[[ RECORDS FOR THIS EXERCISE open ]]

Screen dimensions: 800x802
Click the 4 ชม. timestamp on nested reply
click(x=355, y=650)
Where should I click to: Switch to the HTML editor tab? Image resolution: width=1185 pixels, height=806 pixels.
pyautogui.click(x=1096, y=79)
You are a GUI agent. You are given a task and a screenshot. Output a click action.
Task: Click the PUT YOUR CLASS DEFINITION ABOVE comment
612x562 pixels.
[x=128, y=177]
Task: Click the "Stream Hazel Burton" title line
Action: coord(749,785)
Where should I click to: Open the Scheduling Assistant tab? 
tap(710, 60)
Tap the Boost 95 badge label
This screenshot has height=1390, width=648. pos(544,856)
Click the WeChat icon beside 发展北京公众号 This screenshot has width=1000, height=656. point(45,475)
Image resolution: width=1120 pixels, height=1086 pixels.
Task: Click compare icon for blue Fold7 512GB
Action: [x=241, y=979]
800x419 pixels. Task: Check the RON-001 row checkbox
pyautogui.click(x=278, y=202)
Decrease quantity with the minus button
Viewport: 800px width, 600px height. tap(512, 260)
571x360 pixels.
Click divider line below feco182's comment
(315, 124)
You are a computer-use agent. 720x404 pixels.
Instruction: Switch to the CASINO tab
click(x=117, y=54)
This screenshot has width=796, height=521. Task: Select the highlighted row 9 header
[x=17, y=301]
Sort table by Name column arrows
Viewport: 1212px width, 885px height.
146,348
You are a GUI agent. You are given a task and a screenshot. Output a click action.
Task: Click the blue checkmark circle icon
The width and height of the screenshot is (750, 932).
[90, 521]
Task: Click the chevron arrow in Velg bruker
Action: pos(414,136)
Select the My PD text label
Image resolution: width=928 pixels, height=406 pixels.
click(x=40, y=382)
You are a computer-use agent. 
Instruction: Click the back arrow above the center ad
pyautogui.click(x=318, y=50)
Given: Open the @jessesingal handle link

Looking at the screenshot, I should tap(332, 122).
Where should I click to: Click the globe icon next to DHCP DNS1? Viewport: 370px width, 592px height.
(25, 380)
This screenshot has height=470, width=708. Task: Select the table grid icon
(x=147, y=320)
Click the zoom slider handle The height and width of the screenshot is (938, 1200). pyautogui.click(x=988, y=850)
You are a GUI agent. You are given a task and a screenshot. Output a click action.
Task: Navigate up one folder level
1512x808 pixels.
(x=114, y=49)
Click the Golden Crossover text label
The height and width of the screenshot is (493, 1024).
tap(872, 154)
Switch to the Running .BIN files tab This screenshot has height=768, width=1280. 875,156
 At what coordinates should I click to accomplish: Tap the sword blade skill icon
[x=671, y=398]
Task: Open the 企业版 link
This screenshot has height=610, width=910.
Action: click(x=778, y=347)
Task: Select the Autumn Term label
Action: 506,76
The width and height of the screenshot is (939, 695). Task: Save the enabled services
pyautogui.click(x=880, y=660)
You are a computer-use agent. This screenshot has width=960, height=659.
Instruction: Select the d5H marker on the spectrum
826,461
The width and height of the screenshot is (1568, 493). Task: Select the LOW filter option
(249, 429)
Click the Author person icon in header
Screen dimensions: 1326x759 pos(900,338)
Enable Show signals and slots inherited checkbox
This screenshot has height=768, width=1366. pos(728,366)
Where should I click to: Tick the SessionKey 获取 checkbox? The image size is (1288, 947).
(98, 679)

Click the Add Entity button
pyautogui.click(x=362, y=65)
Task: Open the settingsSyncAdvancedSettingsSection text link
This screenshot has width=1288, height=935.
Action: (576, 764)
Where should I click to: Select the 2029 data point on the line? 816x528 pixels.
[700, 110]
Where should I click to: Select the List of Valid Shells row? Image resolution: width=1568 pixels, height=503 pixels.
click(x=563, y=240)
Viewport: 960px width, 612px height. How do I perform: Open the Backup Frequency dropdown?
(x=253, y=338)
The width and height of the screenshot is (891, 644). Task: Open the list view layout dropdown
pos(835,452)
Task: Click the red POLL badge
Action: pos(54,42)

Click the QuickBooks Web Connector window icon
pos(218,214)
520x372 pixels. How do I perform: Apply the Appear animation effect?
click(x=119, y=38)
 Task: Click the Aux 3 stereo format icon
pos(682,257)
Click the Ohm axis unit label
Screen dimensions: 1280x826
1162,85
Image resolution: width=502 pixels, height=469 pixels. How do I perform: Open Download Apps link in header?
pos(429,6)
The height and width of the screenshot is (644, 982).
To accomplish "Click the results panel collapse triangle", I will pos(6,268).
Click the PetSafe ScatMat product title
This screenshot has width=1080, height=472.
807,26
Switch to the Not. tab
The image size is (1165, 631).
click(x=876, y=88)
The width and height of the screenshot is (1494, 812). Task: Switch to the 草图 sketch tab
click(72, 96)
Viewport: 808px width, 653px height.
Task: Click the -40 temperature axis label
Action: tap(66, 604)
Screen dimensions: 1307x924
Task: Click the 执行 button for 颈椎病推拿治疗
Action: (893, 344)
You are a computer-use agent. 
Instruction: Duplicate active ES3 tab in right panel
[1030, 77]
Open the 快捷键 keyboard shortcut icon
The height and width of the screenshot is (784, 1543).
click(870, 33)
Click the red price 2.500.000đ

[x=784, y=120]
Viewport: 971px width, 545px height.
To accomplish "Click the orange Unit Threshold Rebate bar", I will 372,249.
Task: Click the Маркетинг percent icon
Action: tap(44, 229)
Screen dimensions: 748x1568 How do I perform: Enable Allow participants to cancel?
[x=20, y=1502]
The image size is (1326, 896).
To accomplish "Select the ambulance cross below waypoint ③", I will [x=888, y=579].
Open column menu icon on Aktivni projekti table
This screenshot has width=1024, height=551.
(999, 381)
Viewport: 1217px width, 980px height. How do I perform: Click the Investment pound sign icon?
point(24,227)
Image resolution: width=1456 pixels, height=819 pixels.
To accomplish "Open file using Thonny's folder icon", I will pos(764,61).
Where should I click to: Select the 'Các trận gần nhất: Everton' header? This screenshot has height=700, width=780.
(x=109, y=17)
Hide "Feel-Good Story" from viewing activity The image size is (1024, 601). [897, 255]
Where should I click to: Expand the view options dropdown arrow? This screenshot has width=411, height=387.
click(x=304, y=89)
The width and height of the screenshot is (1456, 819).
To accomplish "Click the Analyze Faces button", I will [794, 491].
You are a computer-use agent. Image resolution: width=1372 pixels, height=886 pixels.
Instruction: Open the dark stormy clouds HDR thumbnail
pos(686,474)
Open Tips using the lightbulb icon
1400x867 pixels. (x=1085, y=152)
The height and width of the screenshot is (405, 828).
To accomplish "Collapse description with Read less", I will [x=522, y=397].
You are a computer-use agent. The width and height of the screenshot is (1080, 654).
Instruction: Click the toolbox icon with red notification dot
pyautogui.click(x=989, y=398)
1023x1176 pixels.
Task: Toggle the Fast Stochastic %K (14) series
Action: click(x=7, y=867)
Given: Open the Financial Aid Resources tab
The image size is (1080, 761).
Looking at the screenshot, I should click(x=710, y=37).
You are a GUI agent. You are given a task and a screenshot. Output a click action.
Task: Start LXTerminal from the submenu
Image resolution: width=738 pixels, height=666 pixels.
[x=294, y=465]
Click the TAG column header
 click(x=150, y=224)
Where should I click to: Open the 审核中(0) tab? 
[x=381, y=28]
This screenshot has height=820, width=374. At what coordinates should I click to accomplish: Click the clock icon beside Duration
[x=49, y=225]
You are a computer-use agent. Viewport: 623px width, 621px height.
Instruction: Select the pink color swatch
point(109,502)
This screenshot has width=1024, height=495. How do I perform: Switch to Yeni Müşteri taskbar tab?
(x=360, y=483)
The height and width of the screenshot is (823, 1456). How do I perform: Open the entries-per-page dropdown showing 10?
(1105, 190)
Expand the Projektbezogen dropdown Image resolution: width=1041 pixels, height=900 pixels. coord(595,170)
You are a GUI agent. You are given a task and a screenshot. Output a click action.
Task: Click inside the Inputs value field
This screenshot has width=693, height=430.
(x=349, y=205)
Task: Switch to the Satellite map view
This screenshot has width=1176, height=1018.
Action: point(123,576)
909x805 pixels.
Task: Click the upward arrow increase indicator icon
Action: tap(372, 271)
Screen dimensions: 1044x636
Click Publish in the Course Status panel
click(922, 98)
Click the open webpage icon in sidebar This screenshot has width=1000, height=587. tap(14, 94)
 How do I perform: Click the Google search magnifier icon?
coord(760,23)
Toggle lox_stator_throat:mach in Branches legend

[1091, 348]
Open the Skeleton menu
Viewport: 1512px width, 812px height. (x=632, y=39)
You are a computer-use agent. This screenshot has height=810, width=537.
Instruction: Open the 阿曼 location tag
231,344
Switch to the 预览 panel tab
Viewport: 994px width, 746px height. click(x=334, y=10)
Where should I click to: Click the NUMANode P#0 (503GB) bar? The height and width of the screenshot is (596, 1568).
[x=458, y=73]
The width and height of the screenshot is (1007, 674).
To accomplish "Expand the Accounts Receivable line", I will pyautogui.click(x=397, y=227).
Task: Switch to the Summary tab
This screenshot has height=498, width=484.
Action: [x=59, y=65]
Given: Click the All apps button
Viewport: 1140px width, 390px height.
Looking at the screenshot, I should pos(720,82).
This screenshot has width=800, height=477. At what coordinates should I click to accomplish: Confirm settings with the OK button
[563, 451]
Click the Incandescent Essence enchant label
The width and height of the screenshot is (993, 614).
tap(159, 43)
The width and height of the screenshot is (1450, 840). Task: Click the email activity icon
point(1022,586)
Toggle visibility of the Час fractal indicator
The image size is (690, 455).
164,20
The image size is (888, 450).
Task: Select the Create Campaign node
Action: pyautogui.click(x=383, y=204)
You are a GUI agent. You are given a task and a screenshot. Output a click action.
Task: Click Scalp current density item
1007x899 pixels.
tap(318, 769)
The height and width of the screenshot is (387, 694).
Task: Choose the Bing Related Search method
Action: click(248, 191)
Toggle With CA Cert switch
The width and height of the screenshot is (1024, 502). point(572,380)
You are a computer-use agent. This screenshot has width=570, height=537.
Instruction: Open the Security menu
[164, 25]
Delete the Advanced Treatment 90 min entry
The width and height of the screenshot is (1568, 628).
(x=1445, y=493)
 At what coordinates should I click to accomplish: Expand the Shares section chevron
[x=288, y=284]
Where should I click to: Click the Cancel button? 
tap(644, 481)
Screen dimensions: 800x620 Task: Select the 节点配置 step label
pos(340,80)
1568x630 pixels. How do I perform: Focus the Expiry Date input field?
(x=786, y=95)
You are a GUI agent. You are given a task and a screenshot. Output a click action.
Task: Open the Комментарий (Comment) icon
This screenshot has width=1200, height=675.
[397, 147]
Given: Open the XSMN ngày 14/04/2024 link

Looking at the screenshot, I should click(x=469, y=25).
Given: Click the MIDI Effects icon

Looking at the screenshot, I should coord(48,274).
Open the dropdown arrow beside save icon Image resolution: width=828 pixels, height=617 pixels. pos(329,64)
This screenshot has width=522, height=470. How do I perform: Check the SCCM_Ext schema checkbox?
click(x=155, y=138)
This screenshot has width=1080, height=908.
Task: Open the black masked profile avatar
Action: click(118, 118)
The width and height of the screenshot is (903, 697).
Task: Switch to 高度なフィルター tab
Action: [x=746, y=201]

[[ RECORDS FOR THIS EXERCISE closed ]]

**ACTIVITY**: Copy every line of the data that carries the word "folder".

**SOLUTION TO THIS TASK**:
Task: Navigate up one folder level
To accomplish "Open file using Thonny's folder icon", I will pos(764,61).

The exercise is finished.